A novel about two neighboring families in a suburban town, the friendship between their children, a tragedy brought on by mental illness that reverberates over four decades, and the power of forgiveness.
Mary Beth Keane's new novel is...one of the most unpretentiously profound books I've read in a long time ... By switching perspective in every chapter, so that the narrative moves forward through the voice and world view of almost every member of the two families here, Keane develops her characters far beyond glib stereotypes ... Though Keane is younger than most of her characters, she writes with deep familiarity and precision about the lives of this particular generation of blue-collar Catholic New Yorkers ... As a writer, Keane reminds me a lot of Ann Patchett: Both have the magical ability to seem to be telling 'only' a closely-observed domestic tale that transforms into something else deep and, yes, universal.
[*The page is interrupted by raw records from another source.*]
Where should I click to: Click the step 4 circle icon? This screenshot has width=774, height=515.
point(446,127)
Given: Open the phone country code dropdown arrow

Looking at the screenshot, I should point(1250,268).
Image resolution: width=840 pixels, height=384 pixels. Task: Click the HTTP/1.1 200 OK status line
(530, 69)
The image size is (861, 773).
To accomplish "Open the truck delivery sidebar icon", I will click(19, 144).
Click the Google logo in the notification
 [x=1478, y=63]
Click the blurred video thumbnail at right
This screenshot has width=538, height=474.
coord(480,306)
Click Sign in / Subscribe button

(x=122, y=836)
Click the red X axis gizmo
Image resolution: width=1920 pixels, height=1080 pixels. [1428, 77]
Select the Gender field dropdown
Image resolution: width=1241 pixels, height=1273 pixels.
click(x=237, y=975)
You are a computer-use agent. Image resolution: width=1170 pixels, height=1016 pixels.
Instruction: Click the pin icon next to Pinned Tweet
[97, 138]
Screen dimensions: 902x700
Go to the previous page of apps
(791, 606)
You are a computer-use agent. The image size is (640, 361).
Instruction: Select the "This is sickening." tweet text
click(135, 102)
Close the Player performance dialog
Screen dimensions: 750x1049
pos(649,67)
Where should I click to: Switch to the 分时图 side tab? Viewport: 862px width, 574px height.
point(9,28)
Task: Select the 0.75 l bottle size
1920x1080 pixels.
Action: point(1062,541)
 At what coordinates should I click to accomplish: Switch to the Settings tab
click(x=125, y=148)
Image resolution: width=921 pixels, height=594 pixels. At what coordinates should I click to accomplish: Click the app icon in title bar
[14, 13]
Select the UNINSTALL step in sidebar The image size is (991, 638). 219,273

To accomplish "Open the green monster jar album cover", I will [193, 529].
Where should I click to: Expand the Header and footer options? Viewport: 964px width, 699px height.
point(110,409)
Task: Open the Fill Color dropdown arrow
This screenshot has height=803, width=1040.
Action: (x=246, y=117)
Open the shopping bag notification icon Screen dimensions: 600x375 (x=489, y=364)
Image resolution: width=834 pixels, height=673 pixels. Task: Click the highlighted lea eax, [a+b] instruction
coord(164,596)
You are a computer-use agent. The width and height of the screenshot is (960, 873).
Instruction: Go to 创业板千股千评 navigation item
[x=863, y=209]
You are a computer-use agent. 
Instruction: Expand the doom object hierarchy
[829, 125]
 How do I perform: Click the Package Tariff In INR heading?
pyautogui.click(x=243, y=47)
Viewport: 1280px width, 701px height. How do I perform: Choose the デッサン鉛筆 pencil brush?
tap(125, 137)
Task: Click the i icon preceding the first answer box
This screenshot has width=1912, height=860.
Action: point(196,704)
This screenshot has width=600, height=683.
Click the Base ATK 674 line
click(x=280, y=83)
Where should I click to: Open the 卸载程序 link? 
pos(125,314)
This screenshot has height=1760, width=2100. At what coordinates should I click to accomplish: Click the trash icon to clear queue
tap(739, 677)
In Keane's case, that 'something else' is a story about forgiveness and acceptance—qualities that sound gooey, but are so hard to achieve in life. And, in the final moments of this modestly magnificent novel, even that blah title of Ask Again, Yes is ingeniously redeemed.
...well-wrought, emotionally affecting ... [a] beautifully observed story ... a narrative that holds many surprises, large and small ... Ask Again, Yes is a tale that will compel readers to think deeply about the ravages of unacknowledged mental illness, questions of family love and loyalty and the arduous journey toward healing and forgiveness.
Keane...writes about mental illness and substance abuse with acute sensitivity, and her characters are consistently, authentically lived-in. But they can also feel like less than the sum of their struggles: A late flashback to Anne’s native Ireland offers an enticing but too-brief glimpse of the formative pain in her past; Peter works so hard to tamp down his own trauma that he becomes a sort of cipher. It all makes for a tale smartly and solidly told, without ever quite piercing the veil that separates the reader from the human puzzle pieces on the page.